Trascrivi fedelmente il passo del testo sul consenso informato che si apre con le parole contenenti "Il paziente, infatti, deve" e si chiude con "informazioni al paziente.".

▶ _Testo del documento_:
· · ·
Il paziente, infatti, deve essere informato e deve ben comprendere quale sia la sua condizione (diagnosi) e la sua prognosi, su rischi e benefici dei trattamenti sanitari indicati dal medico nonché di quelli relativi ad eventuali trattamenti alternativi e deve altresì essere messo a conoscenza delle conseguenze di un suo eventuale rifiuto al trattamento.

Con la disposizione giuridica di cui si tratta, si è chiarito quale sia il ruolo del medico e quello della struttura sanitaria nel fornire informazioni al paziente.

Il comma 9 dell’art.1, infatti, stabilisce che: “Ogni struttura sanitaria pubblica o privata garantisce con proprie modalità organizzative la piena e corretta attuazione dei principi di cui alla presente legge, assicurando l’informazione necessaria ai pazienti e l’adeguata formazione del personale.”

Trattasi, quindi, di un obbligo ripartito tra medici e struttura sanitaria, ciascuno con responsabilità proprie: se gli obblighi più significativi per il medico sono quello di rendere comprensibile l’informazione, acquisire il consenso / dissenso / revoca del consenso informato medico, rispettare la volontà del paziente anche in situazioni di emergenza – se è possibile recepirla, sviluppare una adeguata relazione di cura e fiducia col paziente, basandosi sul consenso informato, la struttura sanitaria ha l’obbligo di preparare idonee informazioni, conservare il documento nella cartella clinica e nel fascicolo sanitario elettronico e formare il personale della struttura stessa al fine di una corretta comunicazione con il paziente.
· · ·
▶ _Dati_:
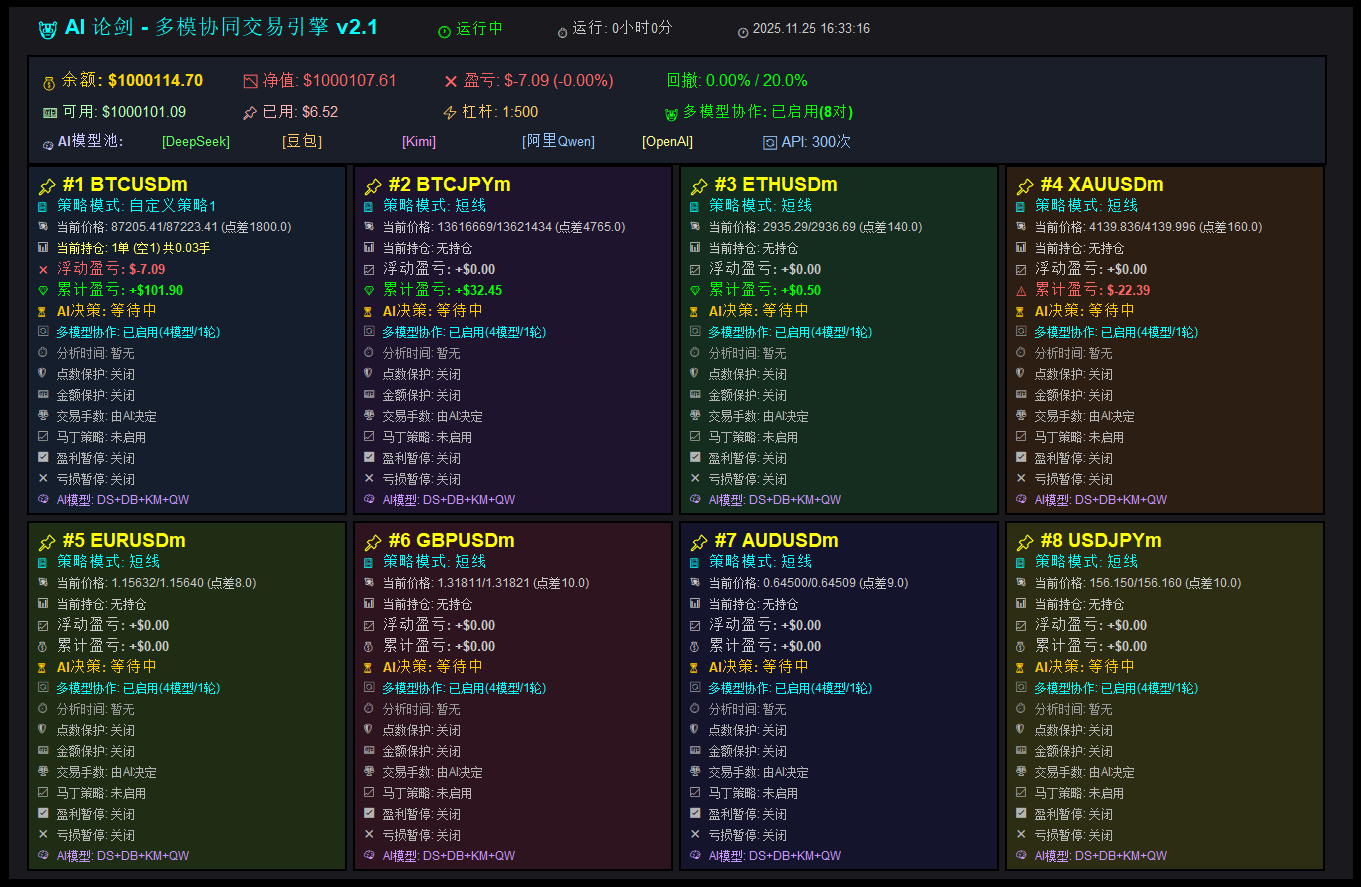Click the red X icon by BTCUSDm 浮动盈亏
1361x887 pixels.
point(43,269)
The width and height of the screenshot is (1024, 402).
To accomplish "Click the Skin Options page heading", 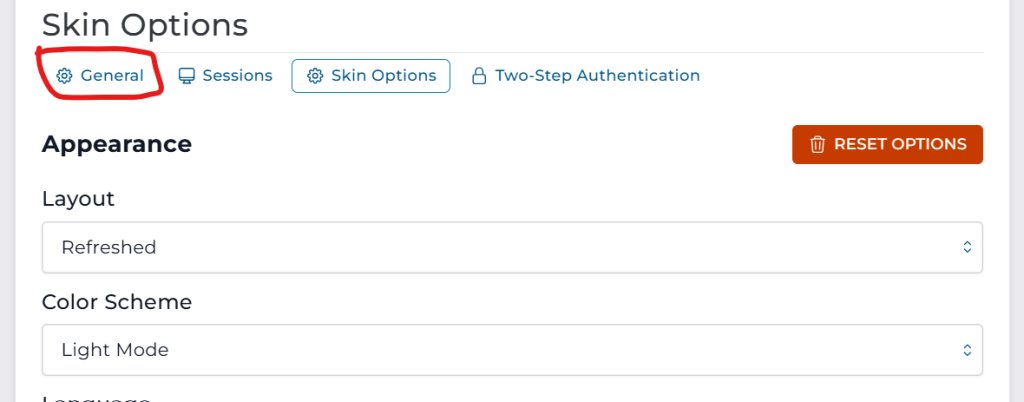I will point(144,25).
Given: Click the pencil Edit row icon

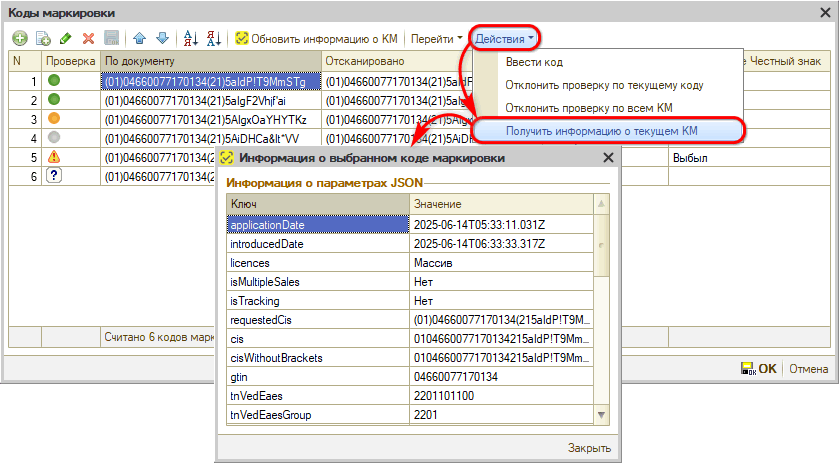Looking at the screenshot, I should tap(66, 39).
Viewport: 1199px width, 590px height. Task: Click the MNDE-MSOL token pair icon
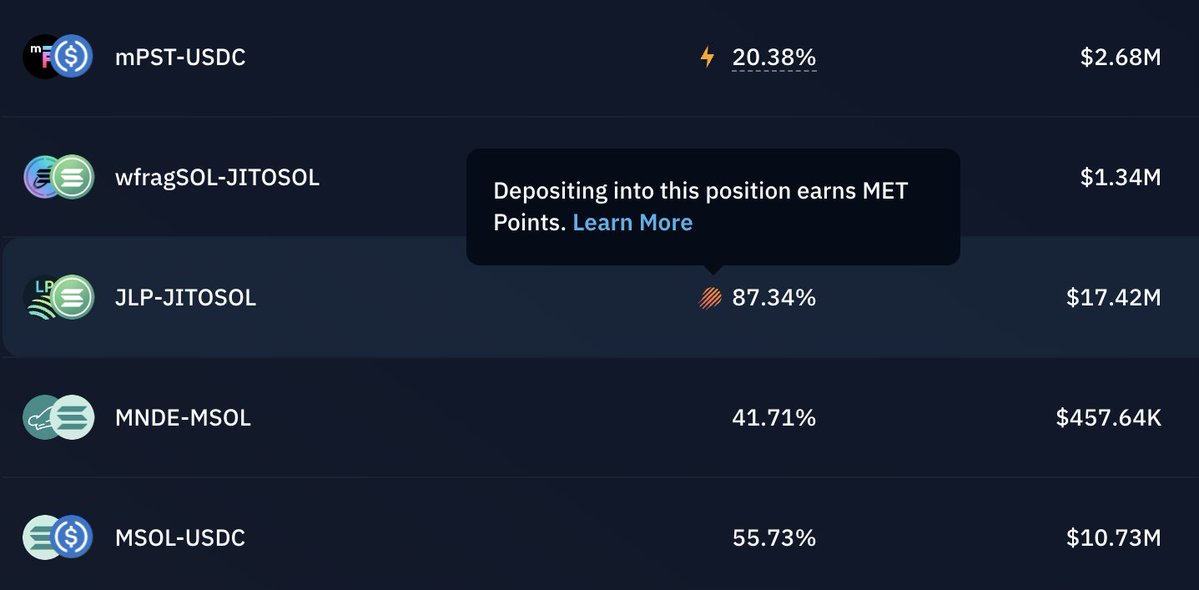(57, 417)
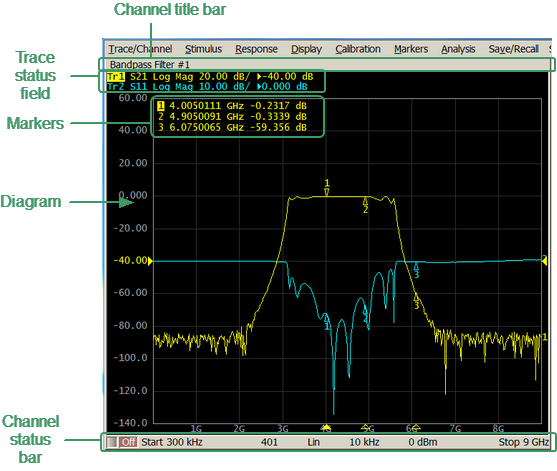
Task: Click the yellow -40.00 reference level arrow
Action: (x=150, y=261)
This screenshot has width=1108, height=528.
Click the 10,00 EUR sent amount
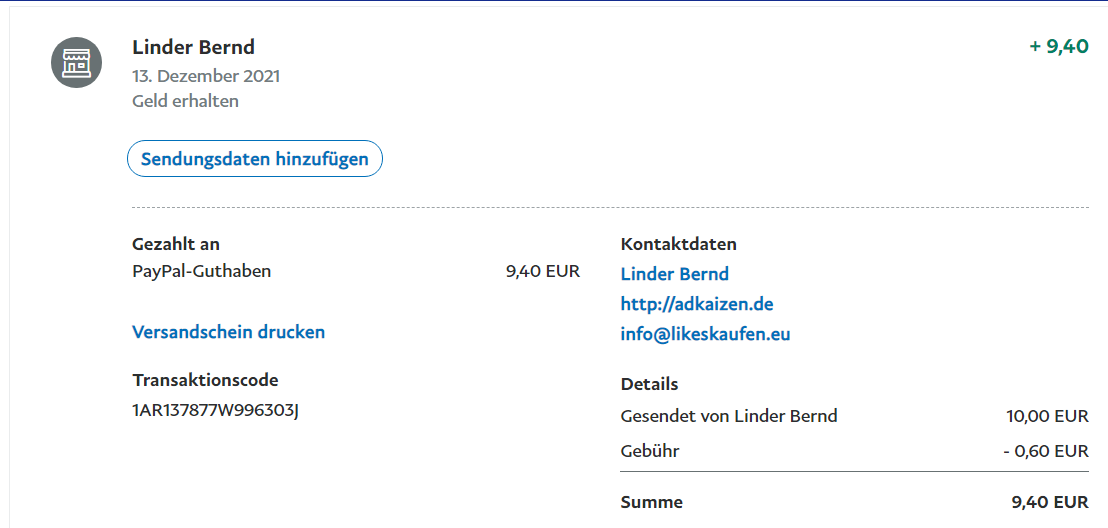(1047, 416)
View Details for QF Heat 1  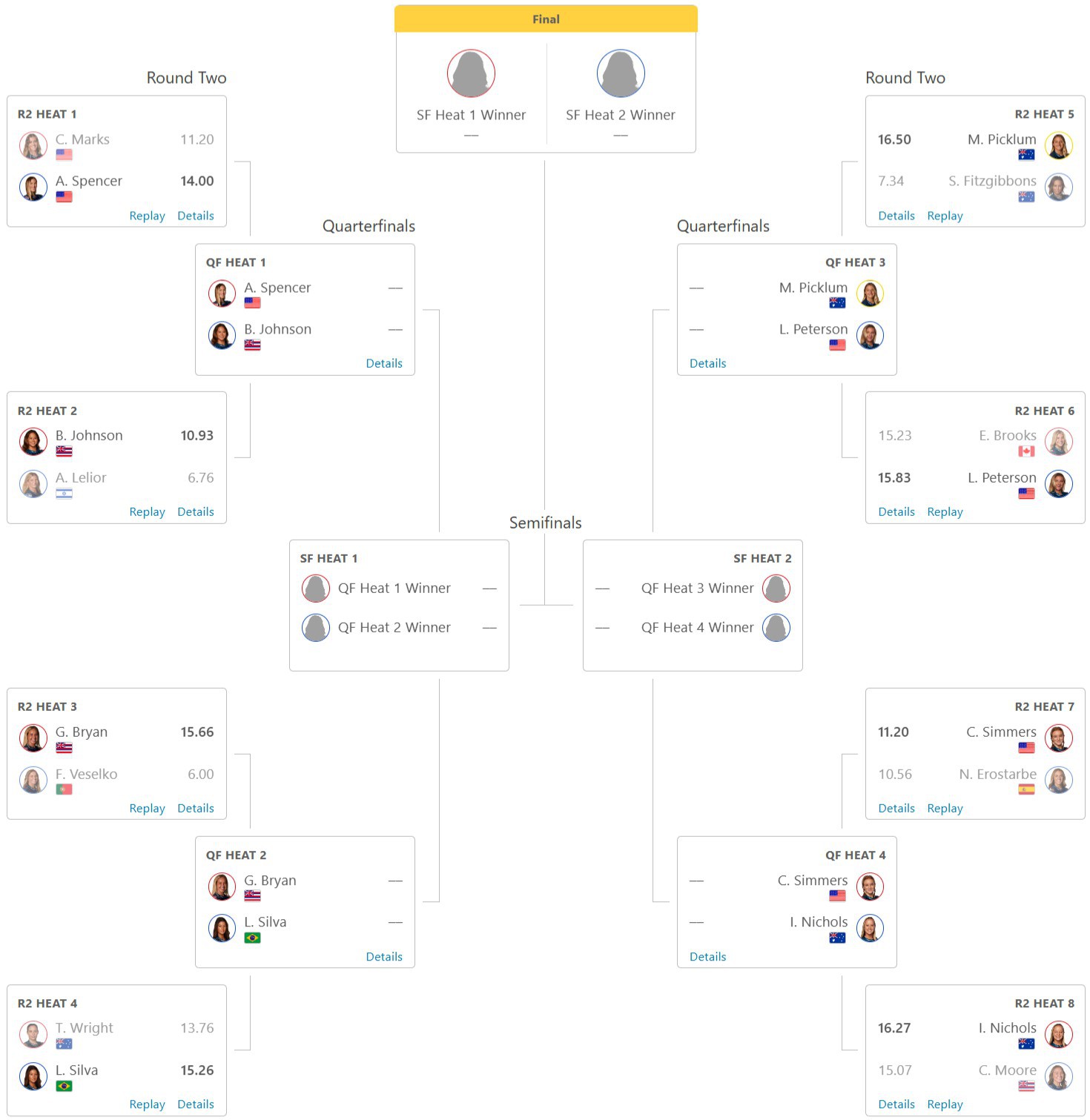tap(384, 363)
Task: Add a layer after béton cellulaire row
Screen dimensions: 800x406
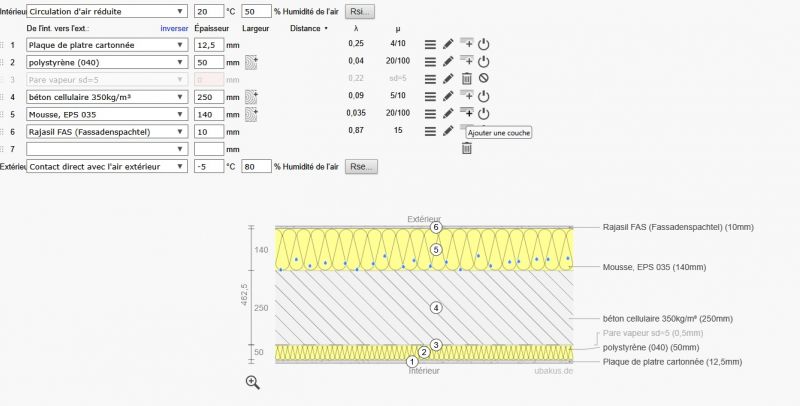Action: tap(466, 96)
· · ·
▶ _Risultato_:
Il paziente, infatti, deve essere informato e deve ben comprendere quale sia la sua condizione (diagnosi) e la sua prognosi, su rischi e benefici dei trattamenti sanitari indicati dal medico nonché di quelli relativi ad eventuali trattamenti alternativi e deve altresì essere messo a conoscenza delle conseguenze di un suo eventuale rifiuto al trattamento.

Con la disposizione giuridica di cui si tratta, si è chiarito quale sia il ruolo del medico e quello della struttura sanitaria nel fornire informazioni al paziente.